[ 
https://issues.apache.org/jira/browse/SPARK-29003?page=com.atlassian.jira.plugin.system.issuetabpanels:all-tabpanel
 ]

shanyu zhao updated SPARK-29003:
--------------------------------
    Description: 
Occasionally when starting Spark History Server, the service process will hang 
before binding to the port so Spark History Server is not usable. One has to 
kill the process and start again. You can write a simple bash program to stop 
and start Spark History Server and you can reproduce this problem approximately 
10% of time.

The problem is due to java.nio.file.FileSystems.getDefault() cause deadlock. 
This is what I collected with jstack:
{code:java}
"log-replay-executor-0" #17 daemon prio=5 os_prio=0 tid=0x00007fca90028800 
nid=0x6e8 in Object.wait() [0x00007fcaa9471000]
    java.lang.Thread.State: RUNNABLE 
    at java.nio.file.FileSystems.getDefault(FileSystems.java:176) 
    ... 
    at java.lang.Runtime.loadLibrary0(Runtime.java:870) - locked 
<0x00000000aaac1d40> (a java.lang.Runtime) 
    ... 
    at 
org.apache.spark.deploy.history.FsHistoryProvider.mergeApplicationListing(FsHistoryProvider.scala:698)

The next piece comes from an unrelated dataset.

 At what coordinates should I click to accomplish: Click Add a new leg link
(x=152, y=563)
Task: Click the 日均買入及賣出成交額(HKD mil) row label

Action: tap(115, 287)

"main" #1 prio=5 os_prio=0 tid=0x00007fcad8016800 nid=0x6d8 waiting for monitor 
entry [0x00007fcae146c000]
    java.lang.Thread.State: BLOCKED (on object monitor) 
    at java.lang.Runtime.loadLibrary0(Runtime.java:862) - waiting to lock 
<0x00000000aaac1d40> (a java.lang.Runtime) 
    ... 
    at java.nio.file.FileSystems.getDefault(FileSystems.java:176) 
    at java.io.File.toPath(File.java:2234) - locked <0x000000008699bb68> (a 
java.io.File) 
    ... 
    at 
org.apache.spark.ui.JettyUtils$.startJettyServer(JettyUtils.scala:365){code}
Basically "main" thread and "log-replay-executor-0" thread simultaneously 
calling java.nio,file.FileSystems.getDefault() and deadlocked. 

This is similar to the reported JDK bug:

[https://bugs.openjdk.java.net/browse/JDK-8037567]

The problem is that during Spark History Server startup, there are two things 
happening simultaneously that call into java.nio.file.FileSystems.getDefault():

1) start jetty server
 2) start ApplicationHistoryProvider (which reads files from HDFS)

We should do this two things sequentially instead of in parallel.

 

  was:
Occasionally when starting Spark History Server, the service process will hang 
before binding to the port so Spark History Server is not usable. One has to 
kill the process and start again. You can write a simple bash program to stop 
and start Spark History Server and you can reproduce this problem approximately 
10% of time.

The problem is due to java.nio.file.FileSystems.getDefault() cause deadlock. 
This is what I collected with jstack:
{code:java}
"log-replay-executor-0" #17 daemon prio=5 os_prio=0 tid=0x00007fca90028800 
nid=0x6e8 in Object.wait() [0x00007fcaa9471000]"log-replay-executor-0" #17 
daemon prio=5 os_prio=0 tid=0x00007fca90028800 nid=0x6e8 in Object.wait() 
[0x00007fcaa9471000]   java.lang.Thread.State: RUNNABLE at 
java.nio.file.FileSystems.getDefault(FileSystems.java:176) ... at 
java.lang.Runtime.loadLibrary0(Runtime.java:870) - locked <0x00000000aaac1d40> 
(a java.lang.Runtime) ... at 
org.apache.spark.deploy.history.FsHistoryProvider.mergeApplicationListing(FsHistoryProvider.scala:698)
"main" #1 prio=5 os_prio=0 tid=0x00007fcad8016800 nid=0x6d8 waiting for monitor 
entry [0x00007fcae146c000]   java.lang.Thread.State: BLOCKED (on object 
monitor) at java.lang.Runtime.loadLibrary0(Runtime.java:862) - waiting to lock 
<0x00000000aaac1d40> (a java.lang.Runtime) ... at 
java.nio.file.FileSystems.getDefault(FileSystems.java:176) at 
java.io.File.toPath(File.java:2234) - locked <0x000000008699bb68> (a 
java.io.File) ...    at 
org.apache.spark.ui.JettyUtils$.startJettyServer(JettyUtils.scala:365){code}
Basically "main" thread and "log-replay-executor-0" thread simultaneously 
calling java.nio,file.FileSystems.getDefault() and deadlocked. 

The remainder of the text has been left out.